Writing values to cells

wb = openpyxl.Workbook()
sheet = wb['Sheet']

sheet['A1'] = 'Hello, world!'
print(sheet['A1'].value) # 'Hello, world!'

wb.save('hello.xlsx')

You assign directly to sheet['A1'] or to sheet.cell(row=..., column=...).value.


Project: Update a Spreadsheet

produceSales3.xlsx has rows: Produce (A), Cost per Pound (B), Pounds Sold (C), TOTAL (D) as a formula like =ROUND(B2*C2, 2).

Task: fix incorrect prices for Garlic, Celery, Lemon in thousands of rows.

Step 1: Data structure for updated prices

# updateProduce.py
import openpyxl

wb = openpyxl.load_workbook('produceSales3.xlsx')
sheet = wb['Sheet']

PRICE_UPDATES = {
'Garlic': 3.07,
'Celery': 1.19,
'Lemon': 1.27,
}

Step 2: Loop rows and update

for row_num in range(2, sheet.max_row + 1):   # skip header
produce_name = sheet.cell(row=row_num, column=1).value
if produce_name in PRICE_UPDATES:
sheet.cell(row=row_num, column=2).value = PRICE_UPDATES[produce_name]

wb.save('updatedProduceSales3.xlsx')

Because D uses formulas, Excel recalculates totals automatically when B changes.

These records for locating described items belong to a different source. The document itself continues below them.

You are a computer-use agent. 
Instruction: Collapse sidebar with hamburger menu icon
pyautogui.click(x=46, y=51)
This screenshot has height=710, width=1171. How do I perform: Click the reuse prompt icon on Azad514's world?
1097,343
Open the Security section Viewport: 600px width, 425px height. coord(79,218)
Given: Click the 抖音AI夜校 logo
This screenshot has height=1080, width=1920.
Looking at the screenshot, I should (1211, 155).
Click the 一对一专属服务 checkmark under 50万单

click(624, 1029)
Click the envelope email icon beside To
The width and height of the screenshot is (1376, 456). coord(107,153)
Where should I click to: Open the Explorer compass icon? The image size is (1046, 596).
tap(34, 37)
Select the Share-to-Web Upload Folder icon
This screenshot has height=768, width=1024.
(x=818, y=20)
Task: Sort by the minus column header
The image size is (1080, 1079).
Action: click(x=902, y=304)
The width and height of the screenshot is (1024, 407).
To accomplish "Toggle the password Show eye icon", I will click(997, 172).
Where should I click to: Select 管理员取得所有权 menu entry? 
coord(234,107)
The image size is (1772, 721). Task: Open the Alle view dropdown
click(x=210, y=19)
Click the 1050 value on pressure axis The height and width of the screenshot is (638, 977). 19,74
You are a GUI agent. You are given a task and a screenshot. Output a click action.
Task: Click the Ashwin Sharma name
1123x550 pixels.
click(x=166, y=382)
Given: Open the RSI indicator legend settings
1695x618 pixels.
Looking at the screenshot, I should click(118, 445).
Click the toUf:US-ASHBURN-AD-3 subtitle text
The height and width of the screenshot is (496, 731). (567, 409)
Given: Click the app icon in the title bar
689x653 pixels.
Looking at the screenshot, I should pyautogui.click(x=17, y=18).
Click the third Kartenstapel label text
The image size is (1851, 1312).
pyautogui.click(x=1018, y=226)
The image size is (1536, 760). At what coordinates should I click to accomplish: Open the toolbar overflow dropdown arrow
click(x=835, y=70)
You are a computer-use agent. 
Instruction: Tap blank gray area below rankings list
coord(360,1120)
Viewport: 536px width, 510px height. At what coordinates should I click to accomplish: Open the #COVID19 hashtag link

Ideas for similar programs

  • Copy data between spreadsheets.
  • Pull data from websites/files/clipboard into Excel.
  • "Clean" spreadsheets: standardize phone numbers, strip whitespace, etc., using regex and text processing.

Styling cells: fonts

Import Font and assign to cell.font.

from openpyxl.styles import Font
import openpyxl

wb = openpyxl.Workbook()
sheet = wb['Sheet']

italic_24_font = Font(size=24, italic=True)
sheet['A1'].font = italic_24_font
sheet['A1'] = 'Hello, world!'

wb.save('styles3.xlsx')

Useful Font keyword args:

  • name: 'Calibri', 'Times New Roman', ...
  • size: integer point size.
  • bold: True/False.
  • italic: True/False.

Example with two styles:

bold_font = Font(name='Times New Roman', bold=True)
sheet['A1'].font = bold_font
sheet['A1'] = 'Bold Times New Roman'

italic_font = Font(size=24, italic=True)
sheet['B3'].font = italic_font
sheet['B3'] = '24 pt Italic'
wb.save('styles3.xlsx')

Formulas

Formulas are just strings starting with =; openpyxl writes them, Excel calculates them.

Set a formula:

sheet['B9'] = '=SUM(B1:B8)'

Simple example:

import openpyxl

wb = openpyxl.Workbook()
sheet = wb['Sheet']
sheet['A1'] = 200
sheet['A2'] = 300
sheet['A3'] = '=SUM(A1:A2)'
wb.save('writeFormula3.xlsx')

openpyxl does not evaluate the formula; Excel does when you open/save the file.

If you open in Excel, save, then reload with data_only=True, you can read computed values instead of formula text:

# After opening writeFormula3.xlsx in Excel and saving it
wb = openpyxl.load_workbook('writeFormula3.xlsx', data_only=True)
sheet = wb['Sheet']
print(sheet['A3'].value) # 500 (not '=SUM(A1:A2)')

Overall idea of the chapter

Chapter 14 shows how to automate Excel tasks with openpyxl: reading workbooks/sheets/cells, building data structures from spreadsheet rows (census project), writing and updating cells (produce project), styling with fonts, and writing formulas. The key pattern is: load workbook → loop rows → read or write cells → save.